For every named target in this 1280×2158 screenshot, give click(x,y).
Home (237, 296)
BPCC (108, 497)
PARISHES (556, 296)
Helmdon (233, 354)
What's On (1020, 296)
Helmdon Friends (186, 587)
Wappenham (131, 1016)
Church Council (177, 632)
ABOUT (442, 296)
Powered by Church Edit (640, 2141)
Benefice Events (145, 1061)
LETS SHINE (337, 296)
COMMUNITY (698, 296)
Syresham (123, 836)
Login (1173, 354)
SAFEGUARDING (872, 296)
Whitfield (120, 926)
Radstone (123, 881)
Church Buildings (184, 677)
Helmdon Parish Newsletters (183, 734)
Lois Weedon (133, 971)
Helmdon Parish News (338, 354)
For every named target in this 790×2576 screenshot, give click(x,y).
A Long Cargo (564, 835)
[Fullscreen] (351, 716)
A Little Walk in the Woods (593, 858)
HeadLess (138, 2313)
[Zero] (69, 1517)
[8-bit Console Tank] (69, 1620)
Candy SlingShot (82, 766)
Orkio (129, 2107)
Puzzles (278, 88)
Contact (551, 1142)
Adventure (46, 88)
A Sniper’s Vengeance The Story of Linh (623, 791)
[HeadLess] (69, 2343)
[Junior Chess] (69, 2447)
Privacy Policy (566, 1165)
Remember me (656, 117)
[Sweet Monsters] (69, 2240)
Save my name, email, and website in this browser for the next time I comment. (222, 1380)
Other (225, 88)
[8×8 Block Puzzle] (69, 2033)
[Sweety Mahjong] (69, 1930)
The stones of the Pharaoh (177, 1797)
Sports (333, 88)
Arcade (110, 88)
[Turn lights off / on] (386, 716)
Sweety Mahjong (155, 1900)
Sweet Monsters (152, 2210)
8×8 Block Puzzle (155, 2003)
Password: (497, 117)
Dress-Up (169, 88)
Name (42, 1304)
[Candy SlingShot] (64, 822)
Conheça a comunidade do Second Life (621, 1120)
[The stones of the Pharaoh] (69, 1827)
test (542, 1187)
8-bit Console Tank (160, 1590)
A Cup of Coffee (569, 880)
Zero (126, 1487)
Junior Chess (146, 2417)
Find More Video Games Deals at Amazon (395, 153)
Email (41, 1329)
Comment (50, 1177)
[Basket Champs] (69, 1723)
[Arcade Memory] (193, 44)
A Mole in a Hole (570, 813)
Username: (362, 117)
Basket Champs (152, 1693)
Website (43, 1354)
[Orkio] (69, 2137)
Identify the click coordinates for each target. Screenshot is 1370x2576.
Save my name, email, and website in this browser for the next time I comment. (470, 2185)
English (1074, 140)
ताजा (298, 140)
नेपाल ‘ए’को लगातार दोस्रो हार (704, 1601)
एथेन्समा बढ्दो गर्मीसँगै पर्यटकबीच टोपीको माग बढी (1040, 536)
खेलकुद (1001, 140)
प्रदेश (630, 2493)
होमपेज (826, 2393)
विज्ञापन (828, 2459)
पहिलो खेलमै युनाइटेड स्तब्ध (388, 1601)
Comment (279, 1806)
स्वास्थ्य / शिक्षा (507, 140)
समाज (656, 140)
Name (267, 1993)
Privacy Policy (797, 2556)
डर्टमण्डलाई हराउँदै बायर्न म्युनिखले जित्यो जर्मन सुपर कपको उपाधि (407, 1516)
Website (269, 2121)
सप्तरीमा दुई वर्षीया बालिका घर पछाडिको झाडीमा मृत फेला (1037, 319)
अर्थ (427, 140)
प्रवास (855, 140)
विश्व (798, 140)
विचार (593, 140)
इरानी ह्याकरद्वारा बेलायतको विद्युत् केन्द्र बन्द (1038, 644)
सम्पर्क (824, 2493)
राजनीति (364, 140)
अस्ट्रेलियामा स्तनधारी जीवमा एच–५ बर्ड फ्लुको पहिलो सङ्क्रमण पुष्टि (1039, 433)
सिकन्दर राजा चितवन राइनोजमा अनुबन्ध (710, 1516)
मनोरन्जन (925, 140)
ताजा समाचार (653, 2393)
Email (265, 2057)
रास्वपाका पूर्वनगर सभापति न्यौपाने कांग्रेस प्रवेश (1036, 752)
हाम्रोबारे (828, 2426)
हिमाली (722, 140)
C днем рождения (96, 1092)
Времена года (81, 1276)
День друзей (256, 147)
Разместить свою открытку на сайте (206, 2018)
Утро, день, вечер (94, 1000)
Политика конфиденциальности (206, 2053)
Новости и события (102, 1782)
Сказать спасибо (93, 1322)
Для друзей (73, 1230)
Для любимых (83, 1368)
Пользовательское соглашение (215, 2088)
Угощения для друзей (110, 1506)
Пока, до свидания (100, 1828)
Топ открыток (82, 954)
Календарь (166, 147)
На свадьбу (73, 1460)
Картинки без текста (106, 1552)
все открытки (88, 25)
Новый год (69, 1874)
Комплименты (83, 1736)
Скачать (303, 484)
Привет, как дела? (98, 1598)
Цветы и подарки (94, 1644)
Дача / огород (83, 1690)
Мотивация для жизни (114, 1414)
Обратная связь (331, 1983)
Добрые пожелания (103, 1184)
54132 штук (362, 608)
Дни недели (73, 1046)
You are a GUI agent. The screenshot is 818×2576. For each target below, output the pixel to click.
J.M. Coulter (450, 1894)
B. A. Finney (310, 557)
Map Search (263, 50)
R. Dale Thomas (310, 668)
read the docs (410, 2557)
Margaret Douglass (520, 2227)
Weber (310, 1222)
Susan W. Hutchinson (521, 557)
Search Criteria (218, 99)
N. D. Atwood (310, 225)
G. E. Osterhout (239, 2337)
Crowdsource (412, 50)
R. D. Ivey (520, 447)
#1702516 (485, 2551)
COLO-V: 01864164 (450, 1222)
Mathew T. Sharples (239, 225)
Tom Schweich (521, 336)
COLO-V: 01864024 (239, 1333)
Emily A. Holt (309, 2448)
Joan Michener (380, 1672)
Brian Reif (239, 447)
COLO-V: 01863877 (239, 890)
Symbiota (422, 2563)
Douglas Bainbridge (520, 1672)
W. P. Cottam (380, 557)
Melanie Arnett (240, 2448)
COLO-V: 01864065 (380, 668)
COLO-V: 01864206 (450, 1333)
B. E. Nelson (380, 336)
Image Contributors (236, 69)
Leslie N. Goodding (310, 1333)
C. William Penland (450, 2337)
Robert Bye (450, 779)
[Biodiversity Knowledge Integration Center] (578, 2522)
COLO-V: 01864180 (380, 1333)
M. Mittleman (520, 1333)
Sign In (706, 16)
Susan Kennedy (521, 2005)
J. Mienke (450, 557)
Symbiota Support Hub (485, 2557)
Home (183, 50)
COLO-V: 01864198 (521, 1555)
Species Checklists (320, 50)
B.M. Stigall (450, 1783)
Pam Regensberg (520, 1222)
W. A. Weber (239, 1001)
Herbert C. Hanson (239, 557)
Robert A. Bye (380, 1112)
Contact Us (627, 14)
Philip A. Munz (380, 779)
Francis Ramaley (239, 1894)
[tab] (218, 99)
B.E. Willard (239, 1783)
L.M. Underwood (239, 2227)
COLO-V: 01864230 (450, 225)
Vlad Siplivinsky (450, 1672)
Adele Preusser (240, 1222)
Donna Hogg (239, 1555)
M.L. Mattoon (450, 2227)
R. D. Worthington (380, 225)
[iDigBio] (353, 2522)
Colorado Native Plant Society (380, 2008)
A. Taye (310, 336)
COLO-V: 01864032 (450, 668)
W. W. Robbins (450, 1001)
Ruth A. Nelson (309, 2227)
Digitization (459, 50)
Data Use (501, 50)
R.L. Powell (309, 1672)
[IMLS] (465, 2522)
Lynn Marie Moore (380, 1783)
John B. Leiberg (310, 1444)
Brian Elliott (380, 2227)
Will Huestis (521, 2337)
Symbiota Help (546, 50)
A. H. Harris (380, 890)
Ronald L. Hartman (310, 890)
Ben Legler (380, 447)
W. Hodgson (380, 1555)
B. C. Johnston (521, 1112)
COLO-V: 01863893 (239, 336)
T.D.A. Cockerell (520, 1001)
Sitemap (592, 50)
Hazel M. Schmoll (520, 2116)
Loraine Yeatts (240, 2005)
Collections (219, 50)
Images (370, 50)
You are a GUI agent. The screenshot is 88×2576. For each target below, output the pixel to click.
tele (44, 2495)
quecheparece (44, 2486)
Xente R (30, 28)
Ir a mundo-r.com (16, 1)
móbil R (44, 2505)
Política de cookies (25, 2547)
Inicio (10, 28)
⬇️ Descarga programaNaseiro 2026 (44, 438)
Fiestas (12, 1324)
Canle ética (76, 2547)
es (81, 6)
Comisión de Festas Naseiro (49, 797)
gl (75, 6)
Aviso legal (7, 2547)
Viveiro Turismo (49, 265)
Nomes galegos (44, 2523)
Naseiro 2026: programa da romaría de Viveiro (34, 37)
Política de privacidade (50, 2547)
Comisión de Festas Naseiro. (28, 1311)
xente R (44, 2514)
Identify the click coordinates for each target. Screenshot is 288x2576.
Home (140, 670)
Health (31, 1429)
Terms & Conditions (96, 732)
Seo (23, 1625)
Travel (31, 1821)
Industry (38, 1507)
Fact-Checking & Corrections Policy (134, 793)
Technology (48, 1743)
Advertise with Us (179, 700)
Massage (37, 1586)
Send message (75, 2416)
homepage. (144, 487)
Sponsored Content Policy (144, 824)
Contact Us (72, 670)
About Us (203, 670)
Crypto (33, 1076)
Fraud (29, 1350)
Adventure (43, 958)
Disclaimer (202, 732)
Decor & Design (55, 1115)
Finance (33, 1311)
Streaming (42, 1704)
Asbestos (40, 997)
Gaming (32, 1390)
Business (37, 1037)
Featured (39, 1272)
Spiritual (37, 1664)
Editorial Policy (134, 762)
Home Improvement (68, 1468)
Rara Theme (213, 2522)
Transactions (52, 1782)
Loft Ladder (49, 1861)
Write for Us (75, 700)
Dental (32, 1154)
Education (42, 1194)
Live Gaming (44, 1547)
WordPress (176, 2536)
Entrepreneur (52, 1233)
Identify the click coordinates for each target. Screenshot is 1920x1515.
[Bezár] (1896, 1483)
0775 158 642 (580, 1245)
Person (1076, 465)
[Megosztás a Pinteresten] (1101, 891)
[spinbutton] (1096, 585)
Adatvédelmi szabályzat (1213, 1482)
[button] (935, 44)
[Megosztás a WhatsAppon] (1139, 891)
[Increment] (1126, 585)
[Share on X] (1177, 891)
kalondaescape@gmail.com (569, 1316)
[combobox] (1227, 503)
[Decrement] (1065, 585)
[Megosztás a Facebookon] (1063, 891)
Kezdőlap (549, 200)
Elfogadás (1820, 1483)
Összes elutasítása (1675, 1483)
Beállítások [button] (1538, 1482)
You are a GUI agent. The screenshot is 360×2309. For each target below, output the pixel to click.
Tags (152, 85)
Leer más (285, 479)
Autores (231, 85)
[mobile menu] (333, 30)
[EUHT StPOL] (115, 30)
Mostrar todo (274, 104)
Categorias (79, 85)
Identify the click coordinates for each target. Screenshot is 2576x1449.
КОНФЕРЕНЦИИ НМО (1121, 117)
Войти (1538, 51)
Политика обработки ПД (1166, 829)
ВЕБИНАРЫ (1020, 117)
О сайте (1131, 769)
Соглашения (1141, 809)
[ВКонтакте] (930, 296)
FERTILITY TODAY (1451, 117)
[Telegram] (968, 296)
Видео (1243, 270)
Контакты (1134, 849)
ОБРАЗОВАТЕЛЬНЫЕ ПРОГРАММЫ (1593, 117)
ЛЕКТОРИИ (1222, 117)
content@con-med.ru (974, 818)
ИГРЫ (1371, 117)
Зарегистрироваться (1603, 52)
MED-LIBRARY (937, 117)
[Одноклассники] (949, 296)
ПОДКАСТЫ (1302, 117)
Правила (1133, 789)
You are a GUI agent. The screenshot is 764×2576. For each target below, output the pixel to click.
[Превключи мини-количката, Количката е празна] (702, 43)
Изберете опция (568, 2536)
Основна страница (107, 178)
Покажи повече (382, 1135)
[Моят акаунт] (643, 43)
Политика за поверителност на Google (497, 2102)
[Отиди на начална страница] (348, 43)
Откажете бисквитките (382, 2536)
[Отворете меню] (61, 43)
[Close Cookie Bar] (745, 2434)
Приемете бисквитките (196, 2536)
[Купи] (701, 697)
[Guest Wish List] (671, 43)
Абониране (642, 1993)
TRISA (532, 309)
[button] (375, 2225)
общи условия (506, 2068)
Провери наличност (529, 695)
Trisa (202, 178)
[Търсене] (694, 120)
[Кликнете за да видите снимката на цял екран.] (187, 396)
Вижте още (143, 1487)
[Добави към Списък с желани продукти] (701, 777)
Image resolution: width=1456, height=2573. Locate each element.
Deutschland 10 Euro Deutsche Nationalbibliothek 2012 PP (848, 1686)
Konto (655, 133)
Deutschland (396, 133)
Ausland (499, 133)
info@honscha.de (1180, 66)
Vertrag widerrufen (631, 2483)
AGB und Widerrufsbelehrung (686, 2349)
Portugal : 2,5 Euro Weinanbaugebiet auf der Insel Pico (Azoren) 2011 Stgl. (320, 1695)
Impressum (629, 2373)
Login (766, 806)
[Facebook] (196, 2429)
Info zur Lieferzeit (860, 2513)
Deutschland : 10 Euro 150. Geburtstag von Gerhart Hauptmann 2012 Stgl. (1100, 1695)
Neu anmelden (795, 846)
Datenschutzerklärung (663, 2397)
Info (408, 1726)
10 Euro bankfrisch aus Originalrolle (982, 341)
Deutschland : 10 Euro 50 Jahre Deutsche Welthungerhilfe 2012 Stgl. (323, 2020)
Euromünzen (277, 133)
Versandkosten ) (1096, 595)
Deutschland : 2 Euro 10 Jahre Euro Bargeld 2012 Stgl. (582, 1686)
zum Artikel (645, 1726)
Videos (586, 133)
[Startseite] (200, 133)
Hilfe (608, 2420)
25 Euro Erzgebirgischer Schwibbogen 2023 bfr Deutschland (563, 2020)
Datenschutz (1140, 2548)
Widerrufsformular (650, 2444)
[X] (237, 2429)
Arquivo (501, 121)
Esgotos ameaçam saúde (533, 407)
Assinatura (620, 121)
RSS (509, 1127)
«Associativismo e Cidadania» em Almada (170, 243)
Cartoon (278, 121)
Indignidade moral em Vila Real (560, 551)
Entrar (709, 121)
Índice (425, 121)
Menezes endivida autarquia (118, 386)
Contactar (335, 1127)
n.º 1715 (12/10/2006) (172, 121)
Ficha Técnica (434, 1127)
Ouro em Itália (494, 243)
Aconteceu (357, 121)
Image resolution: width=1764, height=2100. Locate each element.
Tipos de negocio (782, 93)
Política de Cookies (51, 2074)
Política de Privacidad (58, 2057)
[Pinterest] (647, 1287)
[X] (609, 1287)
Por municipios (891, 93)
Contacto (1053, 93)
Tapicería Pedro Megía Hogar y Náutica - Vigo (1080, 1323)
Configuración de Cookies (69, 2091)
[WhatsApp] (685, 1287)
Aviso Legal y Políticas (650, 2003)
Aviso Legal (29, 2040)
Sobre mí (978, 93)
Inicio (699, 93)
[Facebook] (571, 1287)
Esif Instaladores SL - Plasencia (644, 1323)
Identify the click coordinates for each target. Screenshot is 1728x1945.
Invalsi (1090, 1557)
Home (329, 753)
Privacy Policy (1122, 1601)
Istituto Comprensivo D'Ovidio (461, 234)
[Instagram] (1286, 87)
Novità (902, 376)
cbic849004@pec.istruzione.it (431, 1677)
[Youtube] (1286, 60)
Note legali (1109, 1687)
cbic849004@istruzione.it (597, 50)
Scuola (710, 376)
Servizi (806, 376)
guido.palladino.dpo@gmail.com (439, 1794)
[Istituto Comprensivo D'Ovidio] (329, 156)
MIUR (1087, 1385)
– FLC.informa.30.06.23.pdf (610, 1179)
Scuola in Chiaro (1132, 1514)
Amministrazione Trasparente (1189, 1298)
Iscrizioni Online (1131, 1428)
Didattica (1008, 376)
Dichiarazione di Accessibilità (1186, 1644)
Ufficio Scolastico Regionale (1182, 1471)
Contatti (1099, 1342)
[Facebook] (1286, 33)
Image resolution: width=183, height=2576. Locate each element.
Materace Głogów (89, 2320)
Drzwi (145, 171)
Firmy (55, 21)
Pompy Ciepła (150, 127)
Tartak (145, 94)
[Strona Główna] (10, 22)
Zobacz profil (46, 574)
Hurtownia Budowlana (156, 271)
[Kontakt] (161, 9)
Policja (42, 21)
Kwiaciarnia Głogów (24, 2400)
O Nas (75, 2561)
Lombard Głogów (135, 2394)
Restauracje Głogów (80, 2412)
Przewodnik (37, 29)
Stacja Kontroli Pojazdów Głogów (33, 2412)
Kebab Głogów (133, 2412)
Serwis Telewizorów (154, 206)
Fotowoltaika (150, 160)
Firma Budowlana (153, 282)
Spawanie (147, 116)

----

Work required ▸ Begin with the line above that has "comment. (222, 1380)" and continue through the line that has "विचार (593, 140)", setting each one down exactly. Stop there.

Answer box ▸
Save my name, email, and website in this browser for the next time I comment. (222, 1380)
Other (225, 88)
[8×8 Block Puzzle] (69, 2033)
[Sweety Mahjong] (69, 1930)
The stones of the Pharaoh (177, 1797)
Sports (333, 88)
Arcade (110, 88)
[Turn lights off / on] (386, 716)
Sweety Mahjong (155, 1900)
Sweet Monsters (152, 2210)
8×8 Block Puzzle (155, 2003)
Password: (497, 117)
Dress-Up (169, 88)
Name (42, 1304)
[Candy SlingShot] (64, 822)
Conheça a comunidade do Second Life (621, 1120)
[The stones of the Pharaoh] (69, 1827)
test (542, 1187)
8-bit Console Tank (160, 1590)
A Cup of Coffee (569, 880)
Zero (126, 1487)
Junior Chess (146, 2417)
Find More Video Games Deals at Amazon (395, 153)
Email (41, 1329)
Comment (50, 1177)
[Basket Champs] (69, 1723)
[Arcade Memory] (193, 44)
A Mole in a Hole (570, 813)
Username: (362, 117)
Basket Champs (152, 1693)
Website (43, 1354)
[Orkio] (69, 2137)
Identify the click coordinates for each target. Screenshot is 1370x2576.
Save my name, email, and website in this browser for the next time I comment. (470, 2185)
English (1074, 140)
ताजा (298, 140)
नेपाल ‘ए’को लगातार दोस्रो हार (704, 1601)
एथेन्समा बढ्दो गर्मीसँगै पर्यटकबीच टोपीको माग बढी (1040, 536)
खेलकुद (1001, 140)
प्रदेश (630, 2493)
होमपेज (826, 2393)
विज्ञापन (828, 2459)
पहिलो खेलमै युनाइटेड स्तब्ध (388, 1601)
Comment (279, 1806)
स्वास्थ्य / शिक्षा (507, 140)
समाज (656, 140)
Name (267, 1993)
Privacy Policy (797, 2556)
डर्टमण्डलाई हराउँदै बायर्न म्युनिखले जित्यो जर्मन सुपर कपको उपाधि (407, 1516)
Website (269, 2121)
सप्तरीमा दुई वर्षीया बालिका घर पछाडिको झाडीमा मृत फेला (1037, 319)
अर्थ (427, 140)
प्रवास (855, 140)
विश्व (798, 140)
विचार (593, 140)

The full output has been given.